Geared for the financial services and healthcare industries, the new solution is tailored to deliver benefits that are specific to each of those two verticals:

  • Financial services: the offering enables organizations to use outbound self-service to handle functions across a customer's entire life cycle, including acquisition, retention, and collections.
  • Healthcare: Hospitals, doctors, and other related businesses have the ability to automate and improve patient-care interactions, including payment recovery, reminding people when installments are due, and offering instant automated options.

According to Caroline Co, senior manager of professional services at Avaya, the underlying intent for the offering is to put worthwhile information in the customer's hands, not unsolicited telemarketing messages. "The fundamental core of the proactive outreach solution is delivering valuable notifications to the customers...alerts that are actionable and interactive," she says.

Co goes on to explain that a mere notification isn't good enough. What really matters, she says, is the ability for an end user to act upon that message immediately. "Being connected to an agent or an [interactive voice response system] so you can actually do a self-service transaction is key," she adds. "Given the economic conditions, there is a demand and need around this [service]."

Michael DeSalles, strategic analyst for information and communication technologies at San Antonio, Texas–based research firm Frost & Sullivan, believes Avaya is hitting a major pain point. "This outreach solution is the right solution at the right time," he declares.

DeSalles says his opinion is founded on two points: The first has to do with the initial verticals that Avaya has chosen to target. He says that the financial services and healthcare industries are both early adopters for this type of technology.

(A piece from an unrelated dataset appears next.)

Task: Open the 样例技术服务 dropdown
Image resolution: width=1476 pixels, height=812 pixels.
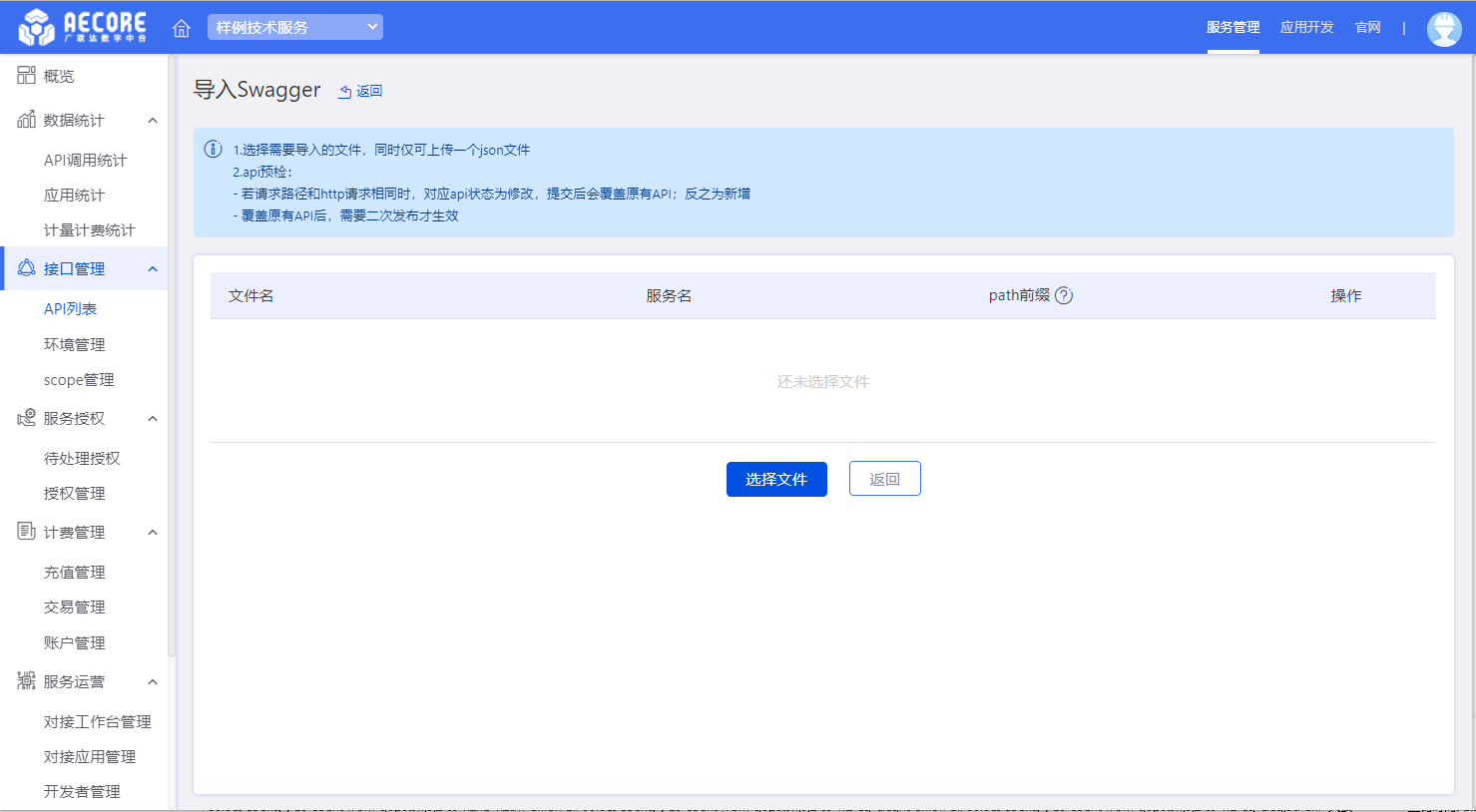Action: coord(294,27)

Second, he says, customers actually want to get personalized, targeted messages. "[Individuals] welcome outbound messaging...if they sign up for it," he points out. "If you get a timely call from your local CVS store, or a reminder call from Blockbuster [Video], you'll be appreciative."

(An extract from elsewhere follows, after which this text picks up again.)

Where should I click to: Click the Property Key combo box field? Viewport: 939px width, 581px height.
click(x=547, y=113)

The fact that Avaya is largely an on-premises vendor also plays well with these verticals, according to DeSalles. "Financial services companies are conservative by nature about data leaving [their] four walls, and if they can control that messaging without going to a hosted provider or outsourcer, [these companies] will be much more comfortable," he explains. "This is also the case for healthcare, with the government regulations they must abide by" -- a reference to laws, such as the Health Insurance Portability and Accountability Act of 1996, that regulate the use of personal data.

Avaya has not immediately made clear which other industries the company plans to target with future releases of its verticalized proactive outreach offering, but company executives do stress that others are in the works.

To DeSalles, while Avaya's new offering doesn't completely connote the maturity of the automated outbound messaging space, the release does send a clear message to competitors. "[Avaya] is sending a signal to the market that it has the vertical expertise now to make businesses more efficient and profitable," he says. "The company has taken notice that this is a trend and it needs to act on it, innovate for its [clients], and provide them with proactive notification so it can be a competitive differentiator."